Hier stand einmal eine Streuobstwiese. Foto: privatLeutesdorf. Unterhalb der Brombeerschänke wuchsen am Waldrand auf einem Wiesengrundstück 19 Obstbäume. Jetzt steht nur noch einer, in dem vor langem ein Hochsitz errichtet wurde. Die Wiese ist aalglatt hergerichtet - so nichts mehr erinnert an die Obstwiese, die noch kürzlich da war. In der Nähe befindet sich ein Bienenstand. Jetzt fehlt den Bienen im Frühjahr die Blüte der Obstbäume. Und die Vögel und die Insekten und der Gartenschläfer und der Igel - wieder ein Stück Lebensraum weg.

Mehr noch. Im Leutesdorfer Wald entdeckte Hahn einen neuen Kahlschlag, den es nach Landeswaldgesetz nicht geben darf: 1,5 Hektar Buchenwald sind platt. Und das im FFH-Gebiet. Ein Stück weiter: ein halber Hektar Anpflanzung von nordamerikanischen Roteichen, weiter oben Douglasien. Beides wurde im geschützten Lebensraum "Waldmeister-Buchenwald" gemacht. Der Bewirtschaftungsplan des Gebietes sowie der forsteigene Fachplan sehen so etwas nicht vor - hier dürfen eigentlich nur einheimische Laubbäume dieses speziellen Waldtyps gepflanzt werden.

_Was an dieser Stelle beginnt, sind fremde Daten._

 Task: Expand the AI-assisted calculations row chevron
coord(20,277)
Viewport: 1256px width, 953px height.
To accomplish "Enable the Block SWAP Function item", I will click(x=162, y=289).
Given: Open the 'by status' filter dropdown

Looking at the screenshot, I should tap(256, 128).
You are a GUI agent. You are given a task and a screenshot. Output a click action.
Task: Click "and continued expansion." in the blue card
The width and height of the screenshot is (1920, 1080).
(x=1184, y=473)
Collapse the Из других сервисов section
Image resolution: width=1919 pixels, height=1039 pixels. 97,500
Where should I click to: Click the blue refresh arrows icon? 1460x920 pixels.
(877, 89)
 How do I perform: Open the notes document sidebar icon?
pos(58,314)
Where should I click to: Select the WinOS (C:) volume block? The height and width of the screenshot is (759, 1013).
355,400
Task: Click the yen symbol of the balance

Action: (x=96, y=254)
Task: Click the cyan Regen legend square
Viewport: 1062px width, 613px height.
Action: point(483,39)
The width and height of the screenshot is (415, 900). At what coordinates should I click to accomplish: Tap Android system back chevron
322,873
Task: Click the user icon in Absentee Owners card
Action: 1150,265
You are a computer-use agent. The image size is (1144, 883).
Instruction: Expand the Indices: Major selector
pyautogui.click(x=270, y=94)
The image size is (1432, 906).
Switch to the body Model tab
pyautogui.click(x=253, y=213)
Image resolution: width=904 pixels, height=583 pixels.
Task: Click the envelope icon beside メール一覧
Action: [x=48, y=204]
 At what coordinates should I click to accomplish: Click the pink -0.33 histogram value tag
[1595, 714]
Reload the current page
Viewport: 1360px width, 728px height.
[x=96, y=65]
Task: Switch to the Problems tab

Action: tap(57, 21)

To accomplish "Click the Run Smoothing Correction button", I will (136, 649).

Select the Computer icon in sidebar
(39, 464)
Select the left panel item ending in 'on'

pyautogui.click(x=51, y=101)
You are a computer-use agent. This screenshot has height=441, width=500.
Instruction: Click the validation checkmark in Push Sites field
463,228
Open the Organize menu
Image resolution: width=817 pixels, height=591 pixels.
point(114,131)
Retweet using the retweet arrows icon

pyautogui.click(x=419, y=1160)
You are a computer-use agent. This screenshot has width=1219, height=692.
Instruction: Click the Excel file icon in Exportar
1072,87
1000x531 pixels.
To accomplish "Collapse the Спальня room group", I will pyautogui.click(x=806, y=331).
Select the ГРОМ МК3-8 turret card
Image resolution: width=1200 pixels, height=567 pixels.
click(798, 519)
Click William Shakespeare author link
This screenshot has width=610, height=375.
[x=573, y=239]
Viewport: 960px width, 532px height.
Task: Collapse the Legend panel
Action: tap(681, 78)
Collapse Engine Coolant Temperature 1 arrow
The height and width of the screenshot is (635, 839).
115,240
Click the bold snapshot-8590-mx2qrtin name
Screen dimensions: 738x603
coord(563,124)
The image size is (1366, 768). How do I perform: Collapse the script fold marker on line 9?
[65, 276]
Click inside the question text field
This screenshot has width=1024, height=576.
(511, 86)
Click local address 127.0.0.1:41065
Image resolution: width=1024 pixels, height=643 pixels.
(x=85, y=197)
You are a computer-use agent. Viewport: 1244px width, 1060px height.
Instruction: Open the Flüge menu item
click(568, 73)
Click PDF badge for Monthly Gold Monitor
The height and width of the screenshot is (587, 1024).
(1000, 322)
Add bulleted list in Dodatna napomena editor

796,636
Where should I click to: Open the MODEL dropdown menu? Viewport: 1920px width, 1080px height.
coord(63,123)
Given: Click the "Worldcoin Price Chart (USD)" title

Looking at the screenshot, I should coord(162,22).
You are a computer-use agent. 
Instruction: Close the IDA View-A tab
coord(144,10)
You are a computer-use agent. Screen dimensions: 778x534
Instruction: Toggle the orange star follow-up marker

Die zuständigen Behörden hat Günter Hahn informiert. Aber nach seiner Erfahrung tut sich da nicht viel. Die Obstwiesen dürfen tatsächlich gerodet werden - wenn denn vorher die artenschutzrechtlichen Bestimmungen geprüft wurden und von der Naturschutzbehörde die Genehmigung vorliegt.

Ob das so ist, hat Hahn aber Zweifel: "Obstwiesen sind von den Naturschutzgesetzen nicht per se geschützt, so wie es die Naturschutzverbände seit vielen Jahren fordern. Dafür aber die Lebensstätten ihrer darin vorhandenen Arten. Die muss man vorher ermitteln. Der Bestand an Streuobstwiesen ist mittlerweile überall stark gefährdet und er gehört zu den artenreichsten Biotopen überhaupt. Auch der Forst besitzt Freibriefe, in dem die 'ordnungsgemäße forstwirtschaftliche Nutzung' auch durch die Naturschutzgesetze gewährleistet wird. Und wenn Umwelt- und Forstministerium in einem Hause sitzen, wie in Rheinland-Pfalz, wird sich nicht viel ändern.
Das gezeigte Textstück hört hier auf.